6.07.2009

(Don't) Break A Leg

Now, I'm one of those people who doesn’t just THINK she can dance, but knows it. But after watching the past 329432 seasons of So You Think You Can Dance, I'm no longer sure of my abilities. If this season's auditions/Vegas callbacks are anything to go by, this summer will be the most superhuman SYTYCD yet!


Every single of one of these daaaahncers is like an anatomy class model. I bet doctors are watching this show, wondering about these new muscles bulging from some of the world's most effeminate men. It's a paradox that *I* can hardly wrap my mind around, so I’m not sure how (producer/judge/Briton extraordinaire) Nigel deals with it -- you see, he likes his male dancers to dance like… well, men. Don't worry, the irony prevails throughout each episode, every episode.

Now, I won't go into too much detail about the Vegas callbacks. In fact, I think it's pretty damn impressive that I'm consolidating 3 hours worth of reality television into 1 blog post. I'll pause, while you all pick up your jaws. The “jidges” -- oh, Cat Deely, there was not enough of you, during all of this -- were good ‘ol Nigel (let it be known that I wanted to give him a too-adorable-for-words nickname, but realized they all, upon cursory glance, could easily be mistaken for a racial slur), Debbie Allen (the grace - and, somehow, sass - of the show), Adam Shankman (reconciling working with Disney Channel stars by giving his valuable time to this programme of ahhhht), Mary Murphy (see Debbie Allen’s description and find antithesis), Lil C (open up a thesaurus, string together every 4+-syllable word in there, add a “BUCK” and a “FABulous” and - poof! - you have Lil C’s critique), and Mia Michaels (she choreographs contemporary and knows she’s good -- possibly the most dangerous combination for a reality competition show judge).

If Vegas was a precursor for this show, I think it's safe to say that there will be pretty girls with abnormally strong legs - ohhhh, Shawn Johnson, if not for that pesky Mia Michaels choreography, I'd have been happy to text in my vote for your bubbly, girl-next-door, all-American persona - and lots AND LOTS of drama between the jidges.

Take Brandon (or "David", if you can't remember his name and want to assign him one instead) for example: while Mary Murphy was surreptitiously polishing an "America's Favorite Dancer" trophy with his name on it, Mia Michaels was angrily pacing back and forth, with a beret on her head and a cigarette hanging from her lips, spitting upon his name and telling him how he "annoyed the shit out of [her]." Needless to say, he's going to go far in the competition, since he's got about 394830% more camera time than any of these other chumps.

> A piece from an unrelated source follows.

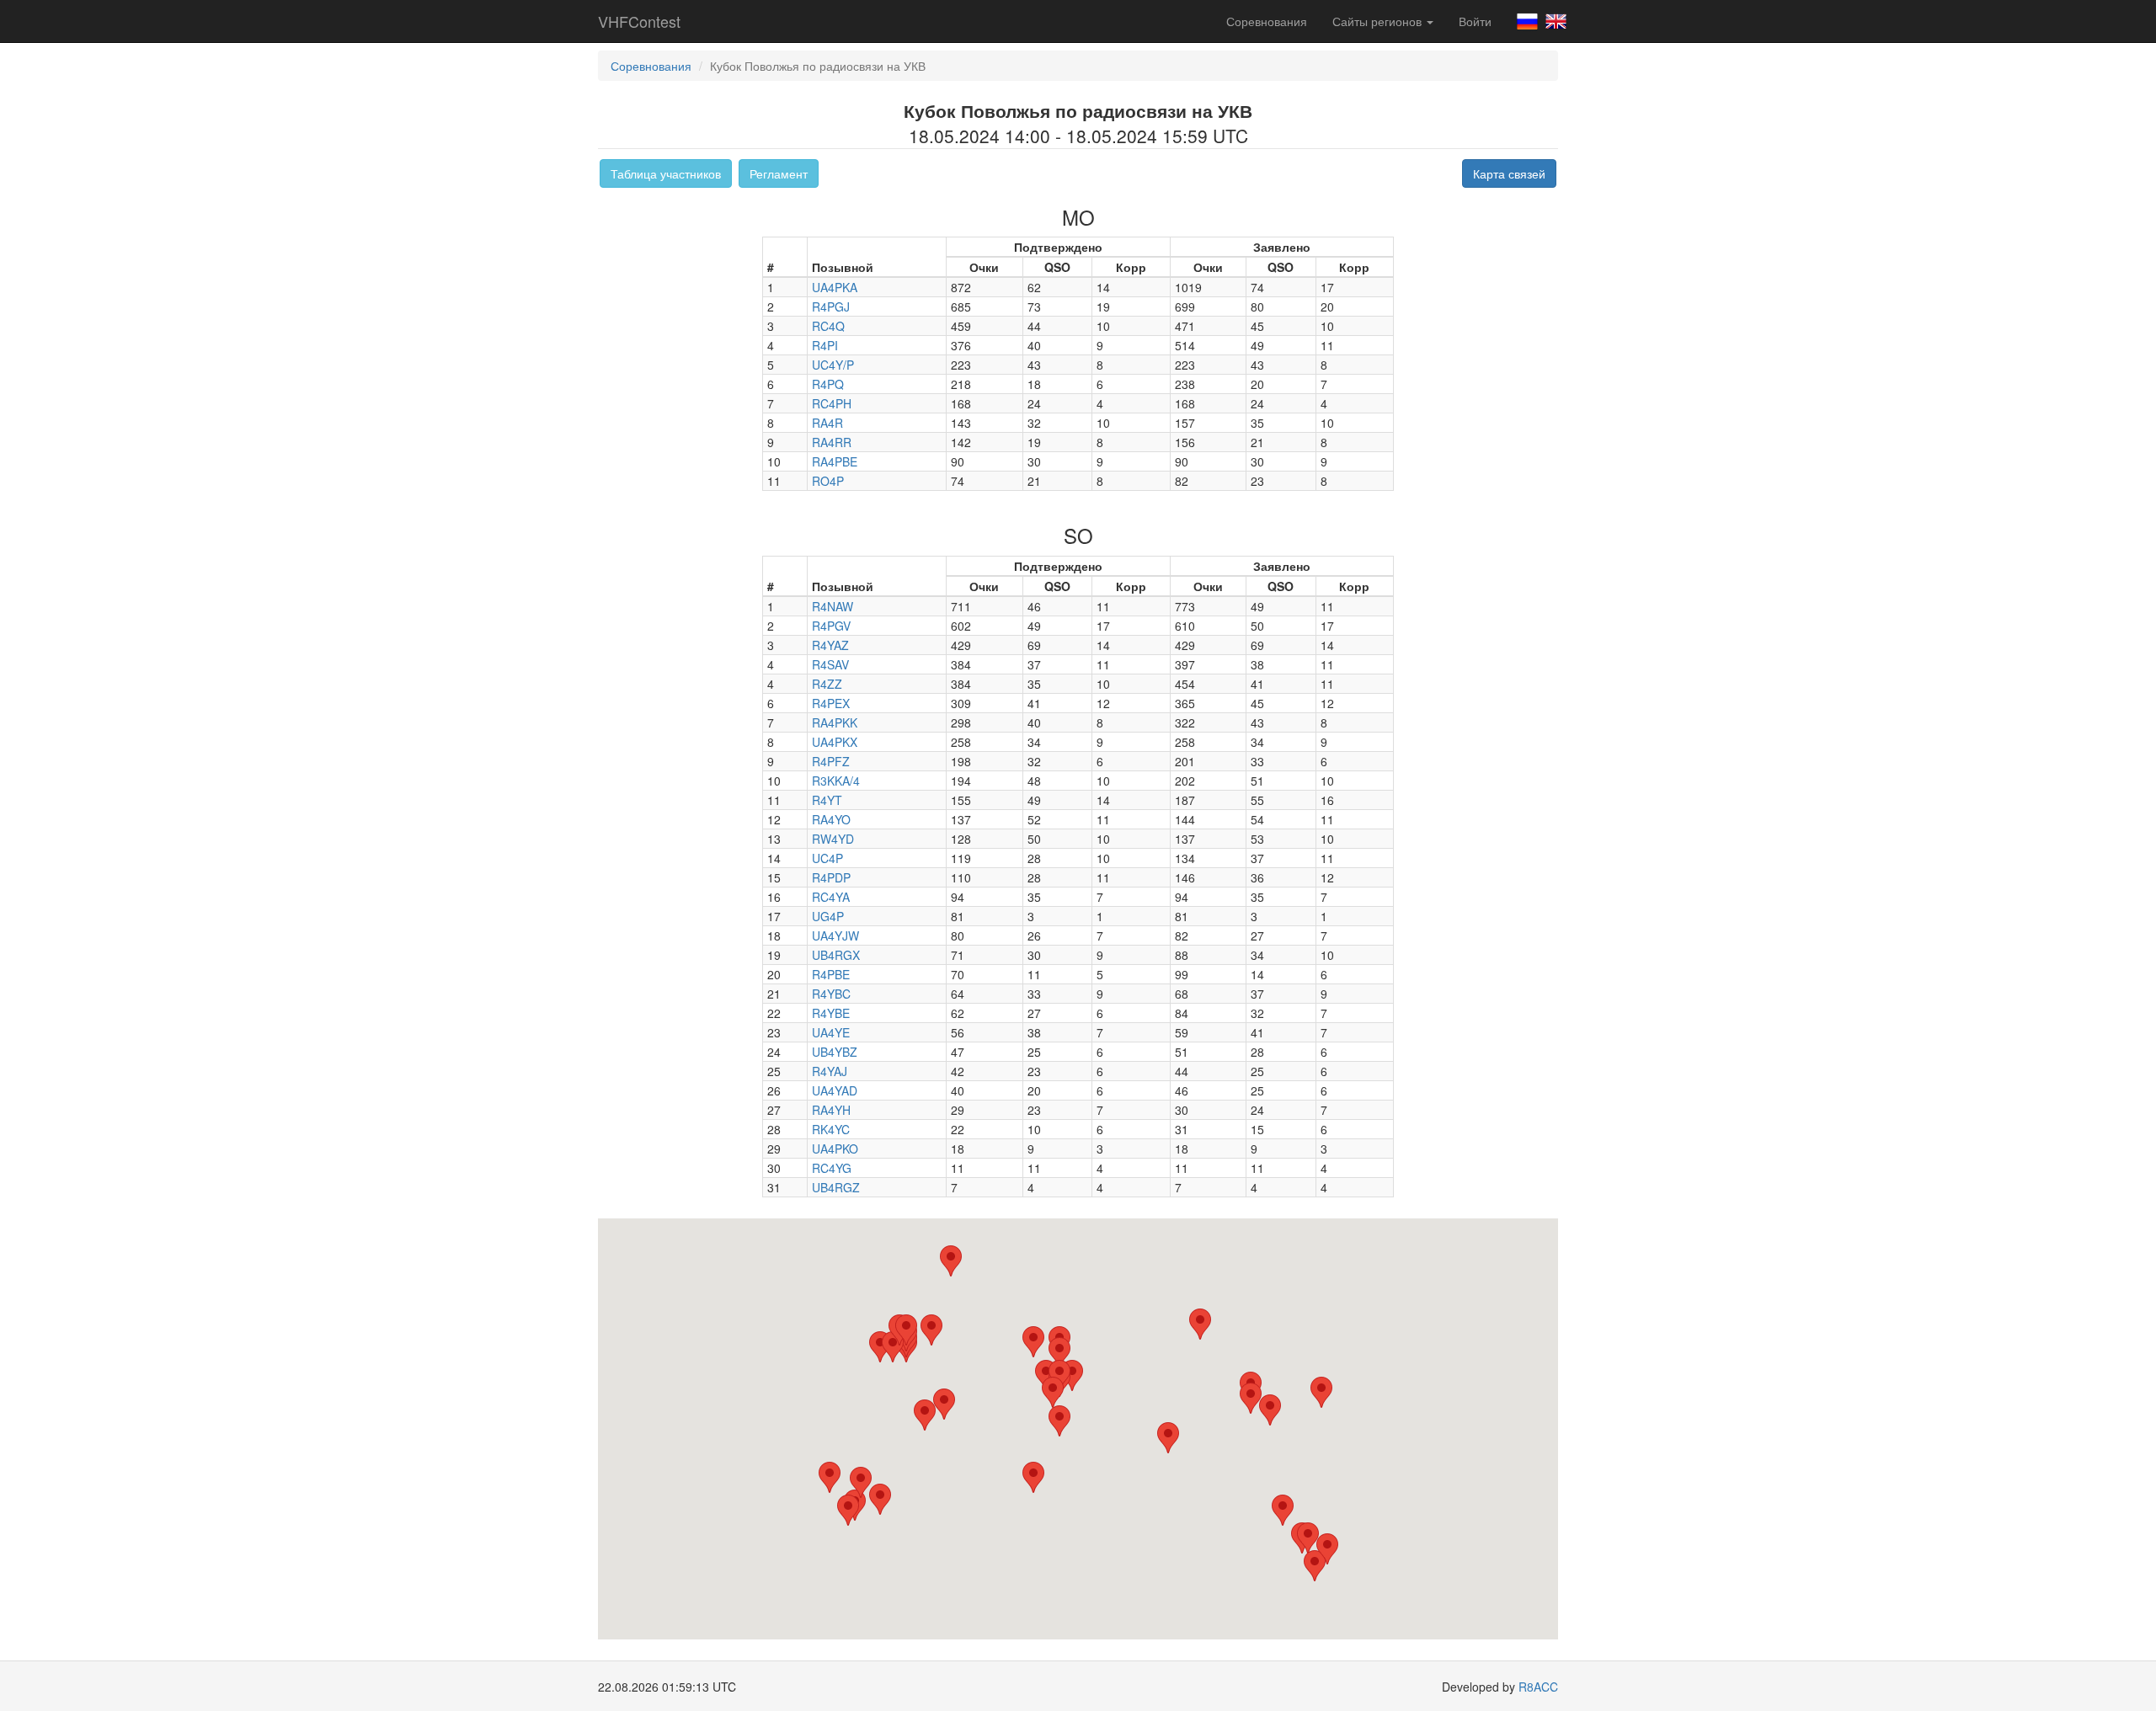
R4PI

Of course, they use these callbacks as an excuse to play on the emotions of the American public. Poor, adorable Can-Asia-n ballerina, Alex Wong, wasn't allowed to be on the show, because the Artistic Director of the Miami City Ballet, the highly esteemed Dmtiritvkrk Perkoskiviov...ki...viov, wouldn't let him out of his contract. It makes me wonder why these kids, who KNOW that these hurdles will most likely arise, should they be given the opportunity they so desperately seek, go into these audition rounds without checking to see if they're even eligible to compete! It was the same thing with my ADORABLE Hapa from the LA audition, who was all but a spry, doe-eyed, rosy-cheeked 17 years young. If we can find Fantasia's nudey pics of yesteryear, we can figure out your age, kid. It was also sad when they narrowed down the 20th spot in the Top 20 to be one of the Kasjidfejslkdjfak brothers (see video). You see, the

Kasjidfejslkdjfak brothers are adorable and dance in an old-school, B movie, apparently burlesque (thanks, Nigel?) manner. And on a show where they're trying preserve the art of dance and keep it from the nefarious hands of the booty shakers, poppers, and lockers... they took on a bunch of booty shakers, poppers, and lockers, and made those poor two boys hold each other and cry and kind of creep me out by their closeness over the ONE SPOT available for them.




Aside from these tears, there was much joy to be had by the 20 who made it onto the show, and I cannot WAIT to see my already established favorites - Asian Ballroom, Brandon David, bad-dancer Tony from Upstate NY, Dominic/Gev redux Shabeeeeby, and dance through her daddy issues Kayla - and learn who will be my new underdogs oonnnnnnn S'YeThinkYeCanDAHNCE!